WHAT IS ASKED: Put the records below into a numbered list with one line per item, leaving out the blank lines.

RECORDS TO PROCESS:
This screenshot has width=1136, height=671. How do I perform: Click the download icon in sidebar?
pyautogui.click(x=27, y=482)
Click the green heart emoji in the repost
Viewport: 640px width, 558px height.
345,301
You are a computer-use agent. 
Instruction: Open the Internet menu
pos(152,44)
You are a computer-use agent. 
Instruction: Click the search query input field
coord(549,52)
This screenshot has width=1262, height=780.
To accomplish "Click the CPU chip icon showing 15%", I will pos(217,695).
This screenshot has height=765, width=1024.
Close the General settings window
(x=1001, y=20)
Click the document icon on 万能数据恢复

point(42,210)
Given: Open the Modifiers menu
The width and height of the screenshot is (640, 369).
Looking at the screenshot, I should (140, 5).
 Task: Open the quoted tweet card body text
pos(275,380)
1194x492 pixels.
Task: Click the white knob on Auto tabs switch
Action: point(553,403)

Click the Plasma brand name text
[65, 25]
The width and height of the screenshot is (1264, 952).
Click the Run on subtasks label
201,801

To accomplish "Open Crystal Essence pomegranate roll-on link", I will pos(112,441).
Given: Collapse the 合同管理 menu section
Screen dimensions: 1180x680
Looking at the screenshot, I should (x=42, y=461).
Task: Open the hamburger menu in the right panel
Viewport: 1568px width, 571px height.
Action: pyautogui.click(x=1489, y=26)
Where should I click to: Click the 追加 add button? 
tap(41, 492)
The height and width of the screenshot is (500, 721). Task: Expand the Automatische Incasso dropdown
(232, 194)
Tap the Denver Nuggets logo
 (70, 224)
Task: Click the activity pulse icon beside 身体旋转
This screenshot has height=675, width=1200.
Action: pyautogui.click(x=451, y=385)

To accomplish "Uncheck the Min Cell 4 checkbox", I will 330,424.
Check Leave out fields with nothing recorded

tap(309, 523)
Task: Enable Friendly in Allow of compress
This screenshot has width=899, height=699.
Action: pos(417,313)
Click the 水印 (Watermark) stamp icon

RESPONSE BELOW:
1. This screenshot has width=1136, height=671. How do I perform: Click the download icon in sidebar?
2. pyautogui.click(x=27, y=482)
3. Click the green heart emoji in the repost
4. Viewport: 640px width, 558px height.
5. 345,301
6. You are a computer-use agent. 
7. Instruction: Open the Internet menu
8. pos(152,44)
9. You are a computer-use agent. 
10. Instruction: Click the search query input field
11. coord(549,52)
12. This screenshot has width=1262, height=780.
13. To accomplish "Click the CPU chip icon showing 15%", I will pos(217,695).
14. This screenshot has height=765, width=1024.
15. Close the General settings window
16. (x=1001, y=20)
17. Click the document icon on 万能数据恢复
18. point(42,210)
19. Given: Open the Modifiers menu
20. The width and height of the screenshot is (640, 369).
21. Looking at the screenshot, I should (140, 5).
22.  Task: Open the quoted tweet card body text
23. pos(275,380)
24. 1194x492 pixels.
25. Task: Click the white knob on Auto tabs switch
26. Action: point(553,403)
27. Click the Plasma brand name text
28. [65, 25]
29. The width and height of the screenshot is (1264, 952).
30. Click the Run on subtasks label
31. 201,801
32. To accomplish "Open Crystal Essence pomegranate roll-on link", I will pos(112,441).
33. Given: Collapse the 合同管理 menu section
34. Screen dimensions: 1180x680
35. Looking at the screenshot, I should (x=42, y=461).
36. Task: Open the hamburger menu in the right panel
37. Viewport: 1568px width, 571px height.
38. Action: pyautogui.click(x=1489, y=26)
39. Where should I click to: Click the 追加 add button? 
40. tap(41, 492)
41. The height and width of the screenshot is (500, 721). Task: Expand the Automatische Incasso dropdown
42. (232, 194)
43. Tap the Denver Nuggets logo
44.  (70, 224)
45. Task: Click the activity pulse icon beside 身体旋转
46. This screenshot has height=675, width=1200.
47. Action: pyautogui.click(x=451, y=385)
48. To accomplish "Uncheck the Min Cell 4 checkbox", I will 330,424.
49. Check Leave out fields with nothing recorded
50. tap(309, 523)
51. Task: Enable Friendly in Allow of compress
52. This screenshot has width=899, height=699.
53. Action: pos(417,313)
54. Click the 水印 (Watermark) stamp icon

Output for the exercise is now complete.